Status emails for IPFire
Provides a service to send emails containing information about the status of an IPFire installation. The contents of the emails and the schedule that they are sent on can be defined on a WUI. The emails can be encrypted with GPG.
The encrypted emails can be decrypted with Thunderbird + Enigmail on Linux and K-9 Mail + OpenKeychain on Android. Other clients haven't been tested.
- Download the installer:
wget https://github.com/timfprogs/ipfstatusmail/raw/master/install-statusmail.sh
- Make it executable:
chmod +x install-statusmail.sh
- Run the installer:
./install-statusmail.sh
The installer will download the files and install them in the correct places. You can now go to the WUI (under 'IPFire') and configure the addon.
-
Make sure you've got the IPFire mail service configured and working (under 'System > Mail Service').
-
Create a signing key by clicking on the 'Generate' button.
-
If necessary, create an encryption key in your email client. You can use an existing key.
-
Import the signing key into your email client.
-
Export the encryption public key from your email client and paste it into the Encryption Key box. Click on the 'Import' button. The key will be imported and shown in the list of installed keys. It will also be added to the the list of contacts. Repeat as necessary for additional enryption keys.
-
It is possible to add additional contacts without encryption keys. This is not recommended for security reasons.
-
Enable the contacts by clicking on the checkbox against the contact's details. Disabling contacts allows emails to be stopped from going to a person during holidays while still allowing other people to continue to receive emails.
-
Create schedules. Each schedule defines the contents of an email message that is sent to one or more contacts, the schedule for sending the message, and the type of the message.
-
Name Schedule name. Used in the list of schedules.
-
Email subject The subject field in the email.
-
Send email to The recipients of the email. Multiple recipients can be selected.
-
Email format Text or HTML. The items available to be sent in the email may differ.
-
Period covered Defines the period of data contained in the email. Not all items use these fields.
-
Lines per item Limits the number of lines of data contained in a single item. Not all items use this field.
-
Days of Month and Days of Week Defines the days that the email will be sent. Only one of these options needs to be set - they are OR'd together. At least one checkbox must be selected from these two sets.
-
Hours Defines the time of day that the email will be sent. At least one checkbox must be selected.

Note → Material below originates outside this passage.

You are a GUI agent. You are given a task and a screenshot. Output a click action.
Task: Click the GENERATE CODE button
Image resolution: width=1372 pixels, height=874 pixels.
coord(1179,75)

The remaining fields define the contents of the email.
- Enable the schedule.
A schedule can produce a large amount of data and it's possible to get the data sent frequently. This doesn't mean it's a good idea. For example it's possible to set up a schedule that once an hours sends an analysis of all blocked ip packets from the last year. This is unlikely to be useful.

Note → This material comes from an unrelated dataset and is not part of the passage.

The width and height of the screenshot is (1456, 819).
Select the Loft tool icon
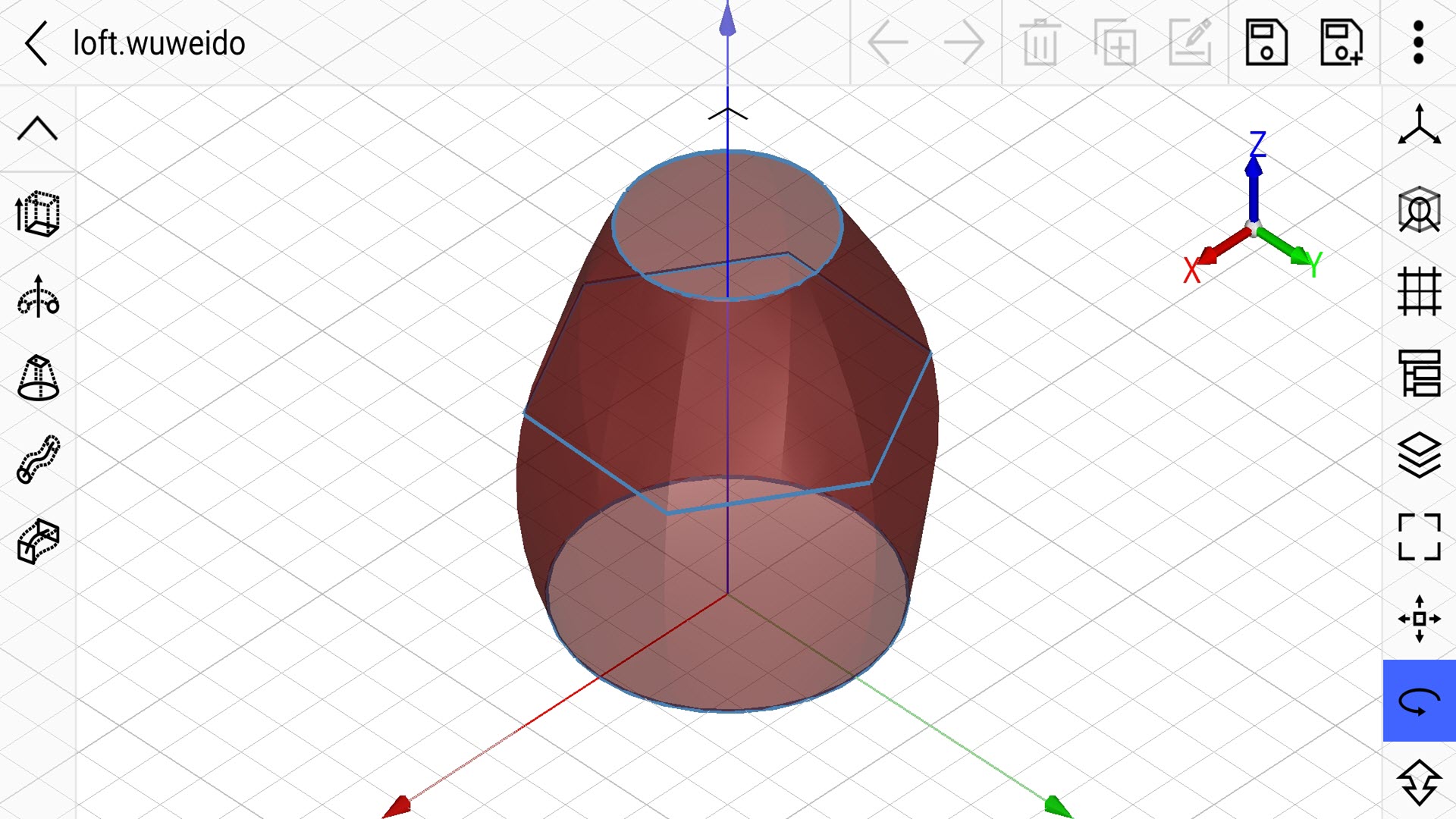point(37,378)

A better idea would be to set up a schedule to send just enough data to see if the system is working correctly. If you spot an error you can then log into the system for further analysis.

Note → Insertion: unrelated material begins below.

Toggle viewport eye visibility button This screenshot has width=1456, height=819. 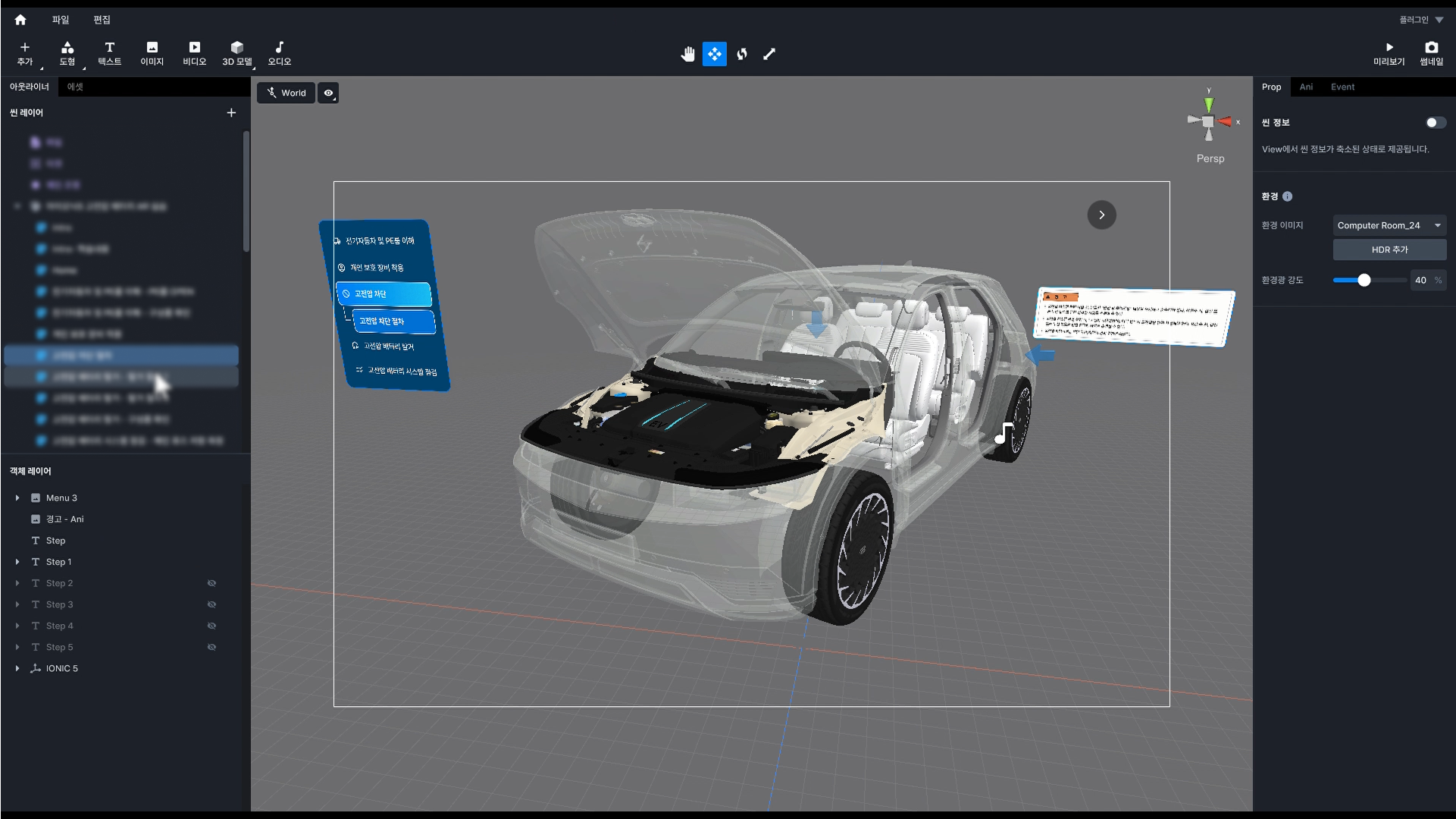tap(328, 93)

If there's no information generated for an item, then that item is not added to the message. If there are no items added to the message then it will not get sent. You can use this to set up a schedule that checks for errors and important events and reports them only if they're found. For example:
| Section | Subsection | Item | Parameter | Value |
|---|---|---|---|---|
| Services | Clam AV | Alerts | ||
| Services | Intrusion Detection System | Alerts | Minimum Priority | 1 |
| Network | Firewall | IP address | Minimum count | 50 |
| System | Kernel | Errors | ||
| System | ssh | Errors | ||
| System | ssh | Logins |
Under normal circumstances these items should all be empty, so if you set up a schedule containing these items that's scheduled for every hour, you won't get an email unless one of these items occurs.